3D Vision (1)

Published:

Notes of 3D Vision from Shenlong Wang’s lecture slides. Image fundation, camera basics and correspondence.

3D Transform

Homogeneous Transformation Matrix

  • Rotation Matrix \(R = \begin{bmatrix} r_{11} & r_{12} & r_{13} \\ r_{21} & r_{22} & r_{23} \\ r_{31} & r_{32} & r_{33} \end{bmatrix}\)
  • Translation Matrix
    \(T = \begin{bmatrix} t_{1} \\ t_{2} \\ t_{3} \end{bmatrix}\)
  • Homogeneous Transformation Matrix \(H = \begin{bmatrix} R & T \\ 0 & 1 \end{bmatrix}\)

Euler Angles

  • Roll, Pitch, Yaw \(R = R_z(\psi)R_y(\theta)R_x(\phi)\) \(R_x(\phi) = \begin{bmatrix} 1 & 0 & 0 \\ 0 & \cos(\phi) & -\sin(\phi) \\ 0 & \sin(\phi) & \cos(\phi) \end{bmatrix}\) \(R_y(\theta) = \begin{bmatrix} \cos(\theta) & 0 & \sin(\theta) \\ 0 & 1 & 0 \\ -\sin(\theta) & 0 & \cos(\theta) \end{bmatrix}\) \(R_z(\psi) = \begin{bmatrix} \cos(\psi) & -\sin(\psi) & 0 \\ \sin(\psi) & \cos(\psi) & 0 \\ 0 & 0 & 1 \end{bmatrix}\)
  • Order Matters!!

**Given records**
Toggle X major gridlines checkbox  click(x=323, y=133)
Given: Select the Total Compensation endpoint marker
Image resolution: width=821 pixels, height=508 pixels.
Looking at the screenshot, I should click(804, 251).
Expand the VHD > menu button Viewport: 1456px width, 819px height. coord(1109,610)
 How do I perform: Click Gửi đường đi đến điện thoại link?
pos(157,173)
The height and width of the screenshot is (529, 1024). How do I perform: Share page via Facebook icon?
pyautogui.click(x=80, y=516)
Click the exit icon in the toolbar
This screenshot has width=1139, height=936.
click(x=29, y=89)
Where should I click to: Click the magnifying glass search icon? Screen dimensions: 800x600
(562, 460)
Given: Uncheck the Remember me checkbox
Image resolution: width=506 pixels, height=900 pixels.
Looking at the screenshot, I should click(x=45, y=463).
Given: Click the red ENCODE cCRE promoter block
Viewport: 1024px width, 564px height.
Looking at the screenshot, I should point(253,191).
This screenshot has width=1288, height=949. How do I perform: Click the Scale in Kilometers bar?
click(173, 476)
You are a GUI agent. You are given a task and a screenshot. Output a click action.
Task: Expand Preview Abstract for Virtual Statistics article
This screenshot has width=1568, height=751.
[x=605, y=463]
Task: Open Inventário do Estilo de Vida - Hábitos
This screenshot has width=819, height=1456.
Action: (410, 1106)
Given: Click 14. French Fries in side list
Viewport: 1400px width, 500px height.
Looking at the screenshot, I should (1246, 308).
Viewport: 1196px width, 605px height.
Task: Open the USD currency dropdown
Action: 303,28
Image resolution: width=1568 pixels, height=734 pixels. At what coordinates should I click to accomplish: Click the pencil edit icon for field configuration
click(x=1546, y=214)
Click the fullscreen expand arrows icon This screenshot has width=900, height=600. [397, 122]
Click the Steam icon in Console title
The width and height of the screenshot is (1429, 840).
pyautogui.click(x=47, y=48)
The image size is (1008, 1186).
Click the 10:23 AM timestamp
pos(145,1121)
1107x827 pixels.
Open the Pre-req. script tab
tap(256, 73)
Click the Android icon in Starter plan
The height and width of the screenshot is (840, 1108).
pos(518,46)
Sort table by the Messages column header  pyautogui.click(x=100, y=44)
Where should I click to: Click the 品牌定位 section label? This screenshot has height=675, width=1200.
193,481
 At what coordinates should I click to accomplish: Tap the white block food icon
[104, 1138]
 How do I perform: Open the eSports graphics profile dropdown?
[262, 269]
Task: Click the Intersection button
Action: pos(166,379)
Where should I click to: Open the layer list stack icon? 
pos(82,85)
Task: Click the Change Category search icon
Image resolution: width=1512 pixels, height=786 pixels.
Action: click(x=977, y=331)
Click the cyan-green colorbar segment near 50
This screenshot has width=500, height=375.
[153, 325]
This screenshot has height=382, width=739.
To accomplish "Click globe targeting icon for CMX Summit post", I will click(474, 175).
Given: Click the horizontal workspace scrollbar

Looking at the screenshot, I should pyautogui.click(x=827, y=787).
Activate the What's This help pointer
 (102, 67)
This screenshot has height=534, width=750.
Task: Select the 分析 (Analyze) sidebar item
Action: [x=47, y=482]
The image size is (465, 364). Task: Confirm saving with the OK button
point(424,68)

**Exercise instructions**
1 – According to the 3D vision notes, whose lecture slides are they based on?
2 – Continue the 3D vision notes, picking up after their final line.

**Answer set**
1 – Shenlong Wang's

2 –
  • Gimbal Lock: When the second rotation axis is aligned with the first, the third rotation axis is the same as the first.

Axis Angle

axis_angle

  • Rodrigues’ Rotation Formula \(R = I + \sin(\Psi)[u]_{\times} + (1-\cos(\Psi))[u]_{\times}^2\) \([u]_{\times} = \begin{bmatrix} 0 & -u_z & u_y \\ u_z & 0 & -u_x \\ -u_y & u_x & 0 \end{bmatrix}\)
  • Suffering from “edges”:

axis_angle_edges

Quaternions

  • \[q = (w, x, y, z) = w + xi + yj + zk\]
  • Hamilton Product \(q_1 = (w_1, x_1, y_1, z_1)\) \(q_2 = (w_2, x_2, y_2, z_2)\) \(q_1 \otimes q_2 = (w_1w_2 - x_1x_2 - y_1y_2 - z_1z_2, w_1x_2 + x_1w_2 + y_1z_2 - z_1y_2, w_1y_2 - x_1z_2 + y_1w_2 + z_1x_2, w_1z_2 + x_1y_2 - y_1x_2 + z_1w_2)\)
  • Unit Quaternion as Rotation: \(q \cdot q^* = 1\) where \(q = (sin(\Psi /2) \cdot u, cos(\Psi /2))\)

Cheat Sheet

cheat_sheet

Camera Basics

Pinhole Camera Model

  • Trade-off between dark and blurry => Lens

dark blurry lens

  • Depth of Focus and Depth of Field source: Bilibili

  • Camera Model

    Take the pinhole point as the camera center and the virtual plance as the image plane, as illustrated below: camera model

    We have the following relations: \(x = P \cdot X\) where $ P $ is the camera projection matrix, $ X $ is the 3D point in the world coordinate system, and $ x $ is the 2D point in the image coordinate system.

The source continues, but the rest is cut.